Poważne zamieszki połączone z aktami wandalizmu przetoczyły się przez niemal wszystkie duże miasta Ameryki. Podczas demonstracji przed Białym Domem w piątek prezydent Trump został zaprowadzony przez służby bezpieczeństwa do podziemnego schronu.
Kilka tysięcy ludzi zgromadziło się w Nowym Jorku na piąty z rzędu dzień demonstracji m.in. na Broadwayu, na Times Square, w Greenwich Village na Manhattanie oraz przed salą widowiskową Barclay’s Center na Brooklynie. Tłum przemaszerował przez łączący obie dzielnice Brooklyn Bridge. Sporo kierowców solidaryzowało się z uczestnikami protestów, naciskając klaksony.
Pokojowe początkowo manifestacje w Nowym Jorku przerodziły się w sobotę i w niedzielę w gwałtowne zamieszki. Niektórzy demonstranci rzucali w funkcjonariuszy szklanymi butelkami i odłamkami gruzów. Wzniecali ogień i plądrowali sklepy.
Godzina policyjna w Nowym Jorku wprowadzona przez gubernatora Andrew M. Cuomo, która trwała od poniedziałku od godz. 23:00 do 5:00 rano we wtorek, w niewielkim stopniu powstrzymała protestujących i złodziei, którzy przedostali się m.in. do kultowego domu towarowego Macy's na Manhattanie. Splądrowane zostały luksusowe sklepy na placu Herald i wzdłuż słynnej Fifth Avenue. Na celowniku złodziei znalazły się głównie obiekty z markowymi ubraniami, butami i zegarkami. Policja podała, że tylko w niedzielę aresztowano około 250 osób. Sześciu funkcjonariuszy odniosło obrażenia, które nie zagrażają ich życiu. Wiele pojazdów policyjnych zostało uszkodzonych.
Stało się tak, mimo że liczba pilnujących porządku policjantów w ciągu doby podwoiła się do ośmiu tys. Funkcjonariusze ostrzegali też, że aresztują wszystkich tych, którzy łamiąc zasady godziny policyjnej, pozostaną na ulicach.
Burmistrz Bill de Blasio, przyznał, że poniedziałkowa godzina policyjna nie ograniczyła przemocy i dalej zakłócała pokojowe protesty.
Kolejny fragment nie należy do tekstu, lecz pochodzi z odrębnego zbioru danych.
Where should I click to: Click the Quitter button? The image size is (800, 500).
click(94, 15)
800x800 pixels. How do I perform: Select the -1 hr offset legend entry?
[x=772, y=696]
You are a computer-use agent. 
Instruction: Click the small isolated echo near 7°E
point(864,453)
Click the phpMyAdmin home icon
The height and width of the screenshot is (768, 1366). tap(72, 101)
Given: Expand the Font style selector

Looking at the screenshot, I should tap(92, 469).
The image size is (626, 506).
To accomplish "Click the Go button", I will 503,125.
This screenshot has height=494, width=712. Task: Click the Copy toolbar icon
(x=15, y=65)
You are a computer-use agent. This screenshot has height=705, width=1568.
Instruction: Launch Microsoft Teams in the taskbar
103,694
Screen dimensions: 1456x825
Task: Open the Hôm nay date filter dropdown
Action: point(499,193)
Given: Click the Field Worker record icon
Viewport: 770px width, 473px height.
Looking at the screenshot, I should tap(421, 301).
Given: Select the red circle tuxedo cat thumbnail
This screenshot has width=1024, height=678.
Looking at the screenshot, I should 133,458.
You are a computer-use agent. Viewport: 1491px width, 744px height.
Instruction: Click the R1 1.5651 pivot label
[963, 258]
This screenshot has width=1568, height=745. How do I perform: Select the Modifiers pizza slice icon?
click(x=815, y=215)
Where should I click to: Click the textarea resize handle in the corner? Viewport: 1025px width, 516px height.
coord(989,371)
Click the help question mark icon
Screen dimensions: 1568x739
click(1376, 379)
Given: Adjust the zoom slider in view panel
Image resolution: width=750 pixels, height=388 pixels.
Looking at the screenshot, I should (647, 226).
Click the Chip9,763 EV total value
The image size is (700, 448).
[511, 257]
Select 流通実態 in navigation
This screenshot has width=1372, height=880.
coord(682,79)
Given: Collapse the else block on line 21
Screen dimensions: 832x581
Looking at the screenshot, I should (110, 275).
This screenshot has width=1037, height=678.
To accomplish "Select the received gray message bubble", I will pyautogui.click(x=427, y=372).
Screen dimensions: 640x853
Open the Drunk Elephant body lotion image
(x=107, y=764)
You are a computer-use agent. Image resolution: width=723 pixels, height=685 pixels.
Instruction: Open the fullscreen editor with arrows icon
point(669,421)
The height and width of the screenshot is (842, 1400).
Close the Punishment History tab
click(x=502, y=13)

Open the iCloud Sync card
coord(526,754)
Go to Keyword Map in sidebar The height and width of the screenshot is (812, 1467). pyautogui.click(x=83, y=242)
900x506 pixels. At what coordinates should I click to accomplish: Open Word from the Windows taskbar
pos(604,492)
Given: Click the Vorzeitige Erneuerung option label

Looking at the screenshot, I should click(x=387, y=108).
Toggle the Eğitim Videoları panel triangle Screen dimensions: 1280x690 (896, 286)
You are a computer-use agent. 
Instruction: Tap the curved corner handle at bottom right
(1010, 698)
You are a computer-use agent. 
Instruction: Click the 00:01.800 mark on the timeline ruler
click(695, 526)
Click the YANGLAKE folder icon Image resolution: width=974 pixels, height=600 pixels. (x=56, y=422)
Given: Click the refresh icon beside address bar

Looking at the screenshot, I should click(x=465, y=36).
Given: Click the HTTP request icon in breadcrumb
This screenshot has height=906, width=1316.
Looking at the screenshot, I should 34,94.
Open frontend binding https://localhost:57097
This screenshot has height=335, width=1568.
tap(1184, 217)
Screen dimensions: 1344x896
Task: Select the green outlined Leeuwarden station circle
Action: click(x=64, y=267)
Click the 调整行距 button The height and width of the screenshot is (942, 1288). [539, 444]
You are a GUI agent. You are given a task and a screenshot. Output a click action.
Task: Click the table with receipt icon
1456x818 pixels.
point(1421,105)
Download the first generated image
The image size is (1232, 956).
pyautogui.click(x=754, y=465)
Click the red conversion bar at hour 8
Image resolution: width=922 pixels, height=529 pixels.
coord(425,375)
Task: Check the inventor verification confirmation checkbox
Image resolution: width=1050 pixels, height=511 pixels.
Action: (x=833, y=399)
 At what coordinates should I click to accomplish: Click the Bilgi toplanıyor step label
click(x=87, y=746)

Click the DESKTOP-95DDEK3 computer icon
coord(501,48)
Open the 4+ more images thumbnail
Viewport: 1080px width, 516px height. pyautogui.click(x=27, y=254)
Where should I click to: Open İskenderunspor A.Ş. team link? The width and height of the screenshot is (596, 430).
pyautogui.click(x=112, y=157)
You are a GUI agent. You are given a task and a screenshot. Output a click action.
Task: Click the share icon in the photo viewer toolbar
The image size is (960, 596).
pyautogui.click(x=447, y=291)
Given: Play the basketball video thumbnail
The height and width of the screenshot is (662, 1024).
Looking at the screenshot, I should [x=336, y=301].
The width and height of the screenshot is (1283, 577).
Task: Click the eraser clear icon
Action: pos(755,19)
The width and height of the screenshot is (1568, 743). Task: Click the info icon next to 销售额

W związku z tym dziś rozpocznie się trzy godziny wcześniej, czyli o godz. 20 i potrwa do 5 rano w środę. Ta godzina policyjna będzie obowiązywała do końca tygodnia
Wprawdzie godzina policyjna została wprowadzona w ciągu weekendu w dziesiątkach miast na terenie Stanów Zjednoczonych, ale, jak podkreśla „The New York Times”, taktyka ta szczególnie uderzyła w mieszkańców Nowego Jorku. Osiem mln osób zostało bowiem poddanych surowym nakazom i zakazom z powodu pandemii koronawirusa, która zabiła już tysiące mieszkańców miasta. Godzina policyjna jest traktowana zatem jako kolejne ograniczenie wolności.
Gubernator Cuomo podkreślił, że w przypadku, gdyby nowojorscy policjanci nie mogli opanować sytuacji, jest gotów wezwać na pomoc podlegającą mu Gwardię Narodową.
Burmistrz Nowego Jorku wskazał, że inicjatorami zamieszek są ludzie z Nowego Jorku. Urzędnik wezwał liderów nowojorskich wspólnot, by pomogli policji w walce z zamieszkami. Jak wskazał na konferencji prasowej komisarz NYPD Dermot Shea, w wyniku zamieszek i aktów chuligaństwa w poniedziałek aresztowano około 700 osób „i ta liczba będzie wzrastać”.
Burmistrz wraz z gubernatorem ostrzegają, że protesty mogą zagrozić rozprzestrzenieniem się koronawirusa i mogą zniweczyć postępy w batalii z pandemią, podczas gdy miasto przygotowuje się do reaktywowania gospodarki 8 czerwca.